Villes ornaises

Profitant comme à l'accoutumée d'un voyage professionnel pour m'octroyer une petite journée de balade dans les environs, et après une matinée dans les hauteurs percheronnes, je me penche sur les villes ornaises, commençant par sa capitale Alençon. Un peu à l'écart des grands axes, routiers et ferroviaires, de l'Ouest hexagonal, elle essaie tant que mal de garder sa place sur la carte,  profitant de la proximité des parcs naturels régionaux voisins du Perche et de Normandie-Maine. Dans la ville elle-même, plusieurs édifices anciens valent qu'on s'y arrête. Près de la mairie, le Château des Ducs est le plus imposant, avec ses deux massives tours jumelles composant le châtelet d'entrée, principal témoin de l'importance du château avant sa destruction. Depuis peu, un parc Simone Veil a été créé dans l'enceinte du château, qui servait il n'y a pas si longtemps de prison. Il amène désormais une respiration de verdure au milieu de cette pierre médiévale, émaillée de jeux d'enfants, mais aussi d'œuvres variées, photographies, sculptures et plaques d'acier vieilli pour une touche supplémentaire d'originalité.

Un autre lieu renommé est la basilique Notre-Dame, de style gothique flamboyant, qui tire sa notoriété de la famille de Sainte-Thérèse de Lisieux, née Martin. Ses parents s'y marièrent, elle y fut baptisée, et les pèlerins s'y rendent en nombre, comme l'indiquent les panneaux retraçant la vie de la famille Martin à l'intérieur de la basilique.

Une autre activité caractéristique de la ville d'Alençon est la dentellerie, inscrite au patrimoine immatériel de l'UNESCO, qui est célébrée dans le Musée des Beaux-Arts et de la Dentellerie, lui-même niché dans l'ancien Collège des Jésuites, dont la façade reproduit le fameux point d'Alençon en grand format.

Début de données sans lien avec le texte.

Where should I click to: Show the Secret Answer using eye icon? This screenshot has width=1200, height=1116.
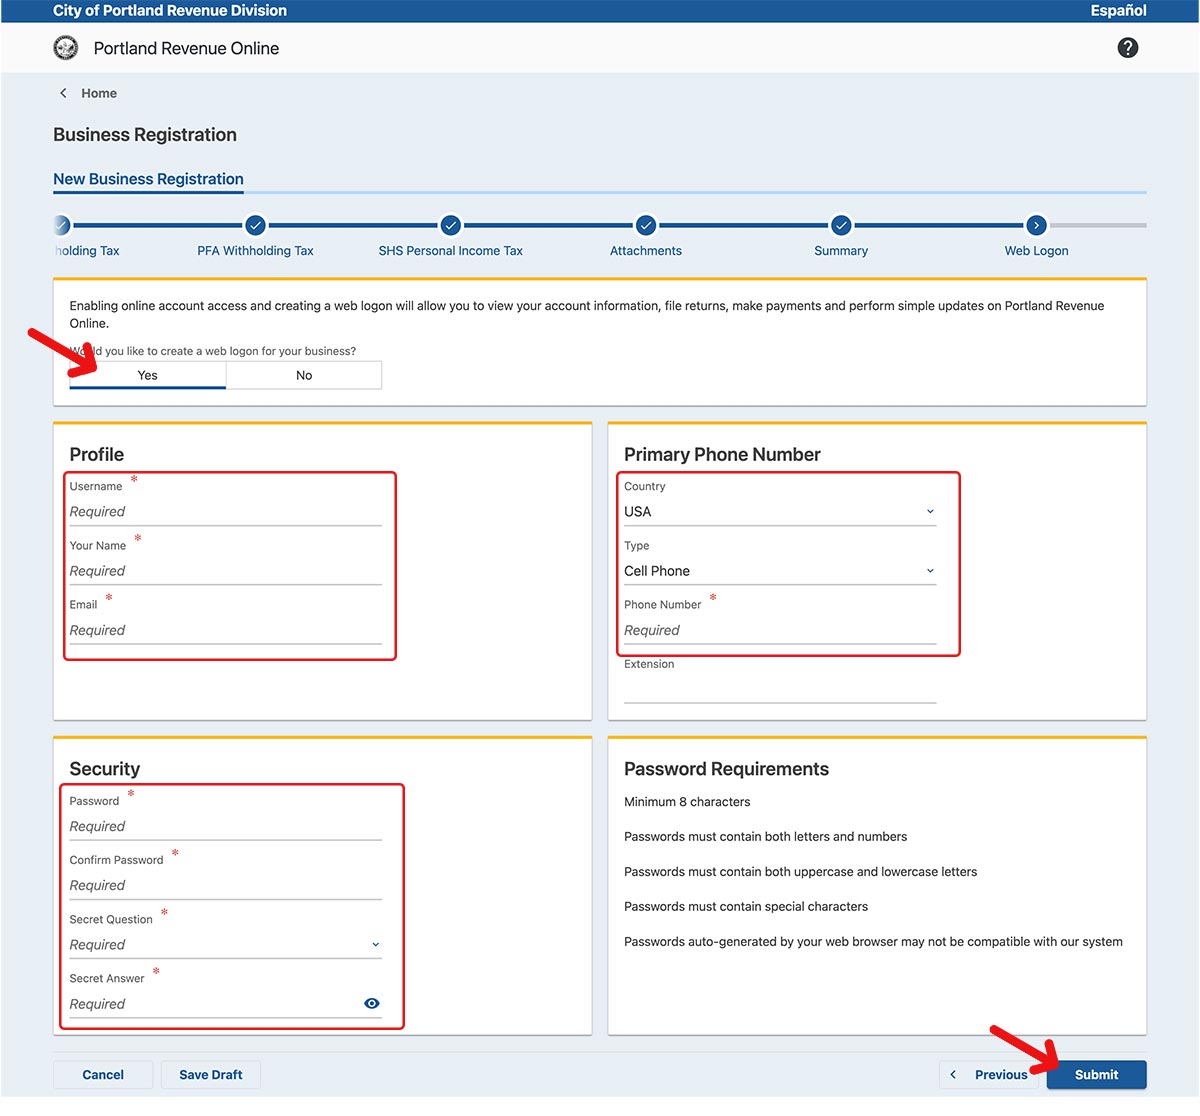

Flânant à travers la ville, l'on tombe aussi au passage sur l'ancienne Halle aux Blés circulaire, l'agréable Parc des Promenades, quelques jolies maisons à pans de bois, ou encore l'ancienne Maison d'Ozé, flanquée de son verger conservatoire. Au total, une halte courte et intéressante dans une ville moyenne qui essaie tant bien que mal de se remettre de la fermeture de son employeur principal, Moulinex, il y a une vingtaine d'années.

Je dispense ma formation dans les faubourgs de la petite ville de Mortagne au Perche, et c'est là que je me pose le soir venu, ayant juste le temps de faire un petit tour de Mortagne, modeste bourg pourtant riche d'une histoire remontant au Moyen Age. Un petit itinéraire au fil des rues me mène ainsi à la porte Saint-Denis, dernier vestige du fort Toussaint, à la Maison des Comtes du Perche, désormais musée du philosophe Alain (tiens), natif de Mortagne, ou encore la Collégiale de Toussaint, comprenant une église et sa crypte, flanquée de la maison du Doyen, et sa tour d'enceinte.

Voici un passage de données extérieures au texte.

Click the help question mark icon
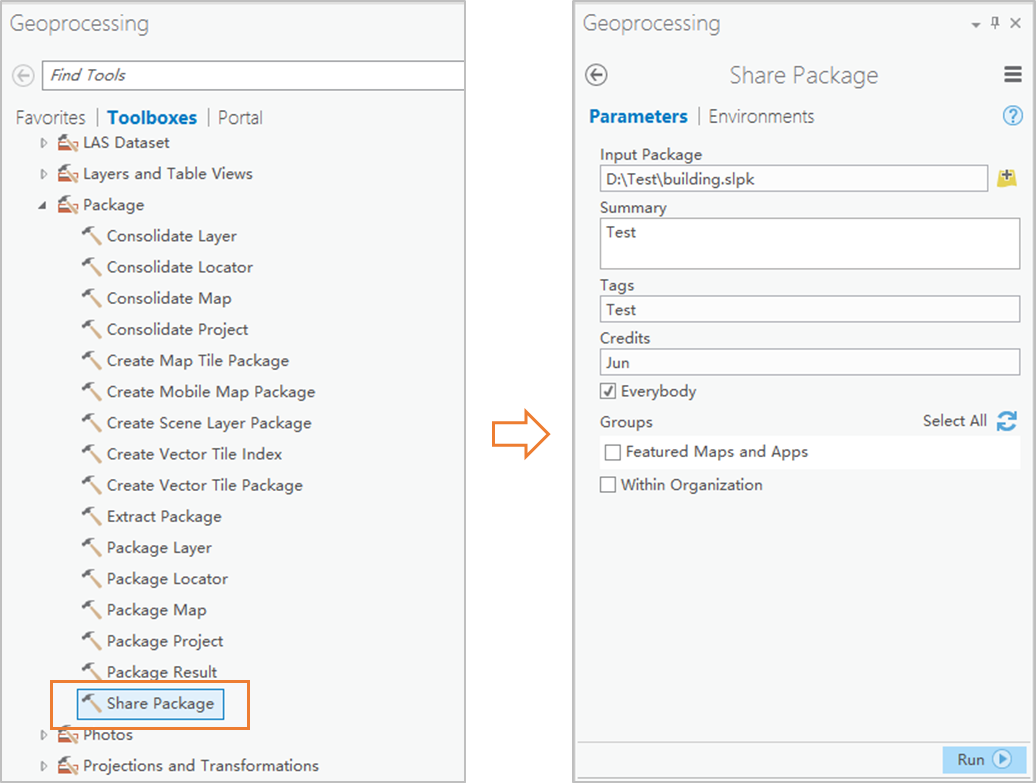 (1012, 116)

Vers la partie plus récente de la ville, la Halle aux Grains abrite expositions et cinéma, agrémentée par des sculptures en métal. Et aux alentours pullulent les maisons anciennes et les hôtels particuliers, témoins du dense passé de la ville. Sans oublier, last but not least, que Mortagne est aussi un des hauts-lieux du Boudin Noir !

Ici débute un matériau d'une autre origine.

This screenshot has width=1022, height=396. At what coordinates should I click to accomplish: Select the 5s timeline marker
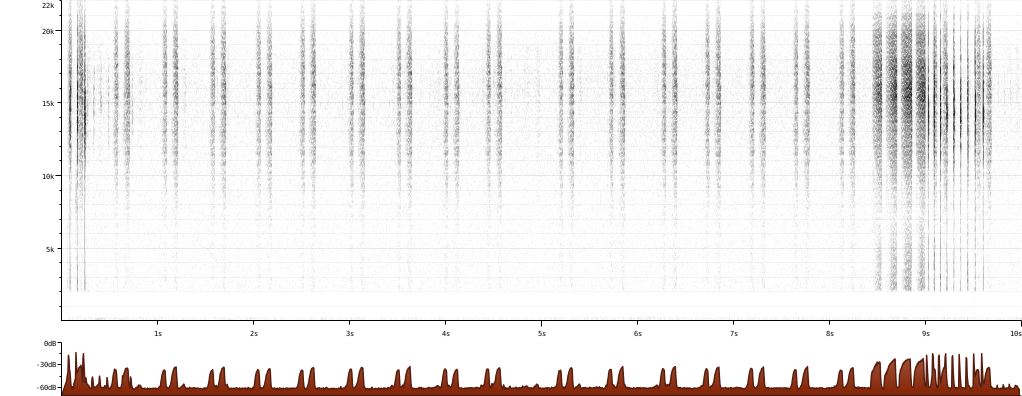[x=542, y=333]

Je loge à Mortagne dans une petite résidence d'appartements sympathiques, insérés dans une des nombreuses vieilles maisons du centre, mais où l'accueil (sic) à l'aide d'un code, sans croiser âme qui vive, s'avère aléatoire et me fait perdre mon temps. Pour diner, je jette mon dévolu sur une de ces "lounges" branchées qui fleurissent partout (ici l'Atelier N9), laquelle s'avère décevante, avec une mise en assiette chichiteuse pour une qualité médiocre (et un tarif élevé), j'aurais mieux fait de rester dans le roboratif classique et local.

Dernière escale le lendemain en repartant, histoire de temporiser en attendant que les embouteillages parisiens de soirée veuillent bien se dissiper. Je m'arrête donc à Tourouvre, qui présente la particularité d'avoir été un des principaux foyers du peuplement du Canada naissant au XVIIème siècle. Un petit musée, la Maison de l'Emigration française au Canada, partie des Muséales de Tourouvre, y retrace cette épopée et la place qu'y ont tenue les Tourouvrains. Cartes de l'époque (j'adore !), anecdotes et rappels de ces pionniers, maquettes des sites canadiens, reconstitutions de scènes, une belle découverte de cette histoire particulière du Perche, dans un espace dont je dispose pour moi seul en ce jeudi soir.